_EXERCISE GOAL_. In the page on the electron density of states, what quantity does the numerical calculation determine first?

_DOCUMENT EXTRACT_.
————————

The contribution of the electrons to any of the thermodynamic properties of a material can be calculated from the electron density of states. The density of states for a material can be determined by a band-structure calculation. It is possible to calculate a band structure yourself using a program like Quantum Espresso, or many densities of states can be found at The Materials Project. Some example electron densities of states are listed below.

Al fcc, Au fcc, Cu fcc, Cr bcc, Li bcc, Na bcc, Pt fcc, W bcc, Si diamond, Fe bcc, Ni fcc, Co fcc, Mn bcc, Cr bcc, Gd hcp, Pd fcc, Pd₃Cr, Pd₃Mn, PdCr, PdMn, GaN, 6H SiC, GaAs, GaP, Ge, InAs, V bcc

Other thermodynamic quantities can then be calculated using the standard formulas of thermodynamics. Some of these quantities are listed below. Each quantity is expressed as an integral over the density of states. On the right are buttons that link to programs that will numerically calculate the thermodynamic quantities given the electron density and a tabulated density of states. The numerical calculation proceeds by first calculating the chemical potential from the electron density and then using this value of the chemical potential to determine the other thermodynamic quantities.

————————

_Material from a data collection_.
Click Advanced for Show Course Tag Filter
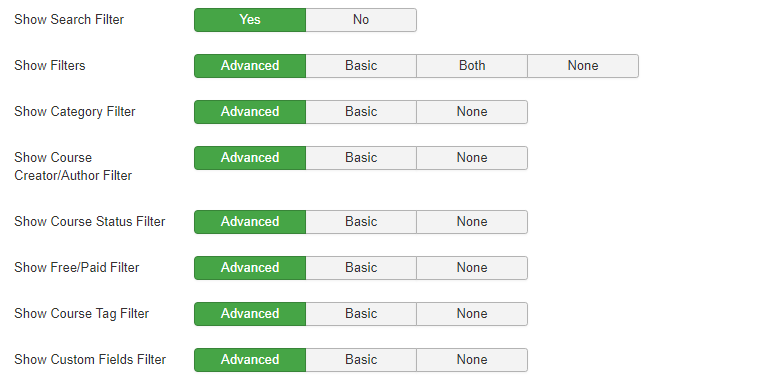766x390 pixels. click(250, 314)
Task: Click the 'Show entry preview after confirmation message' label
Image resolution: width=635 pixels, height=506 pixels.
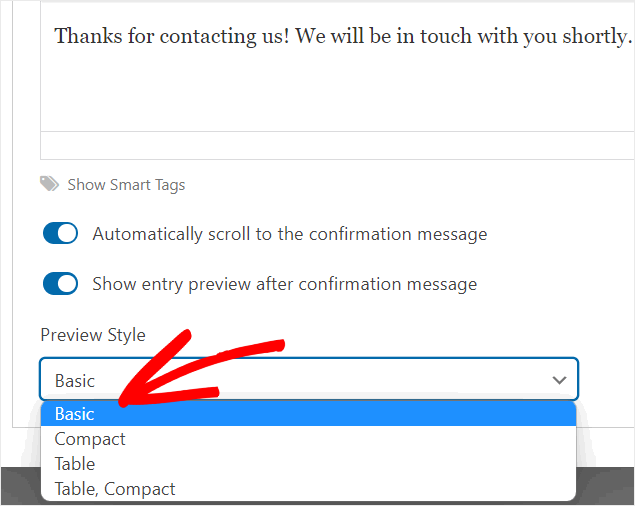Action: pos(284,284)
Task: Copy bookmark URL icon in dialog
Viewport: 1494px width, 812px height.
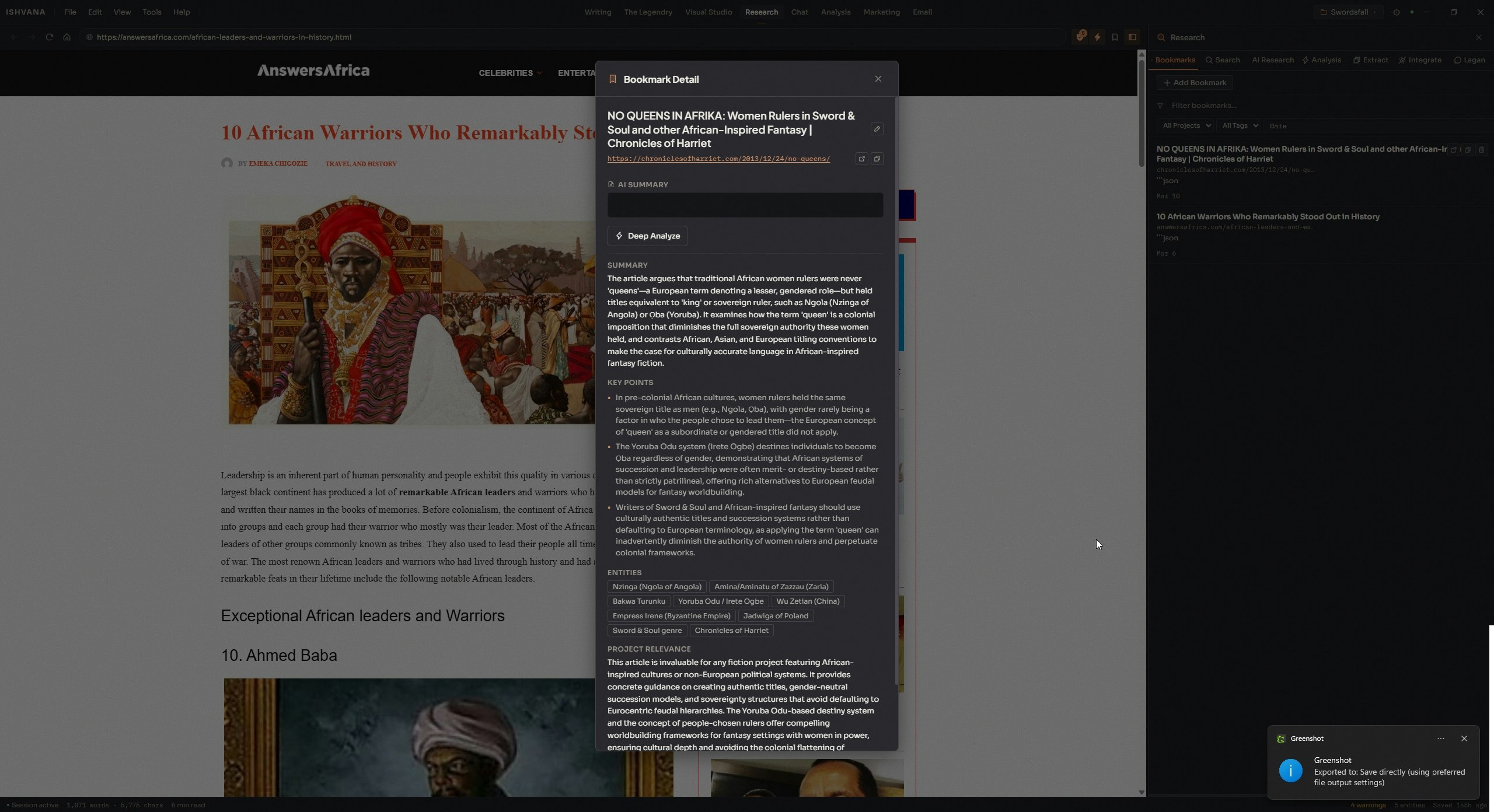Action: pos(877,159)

————————

_RESULT OF THIS EXERCISE_. The chemical potential, calculated from the electron density.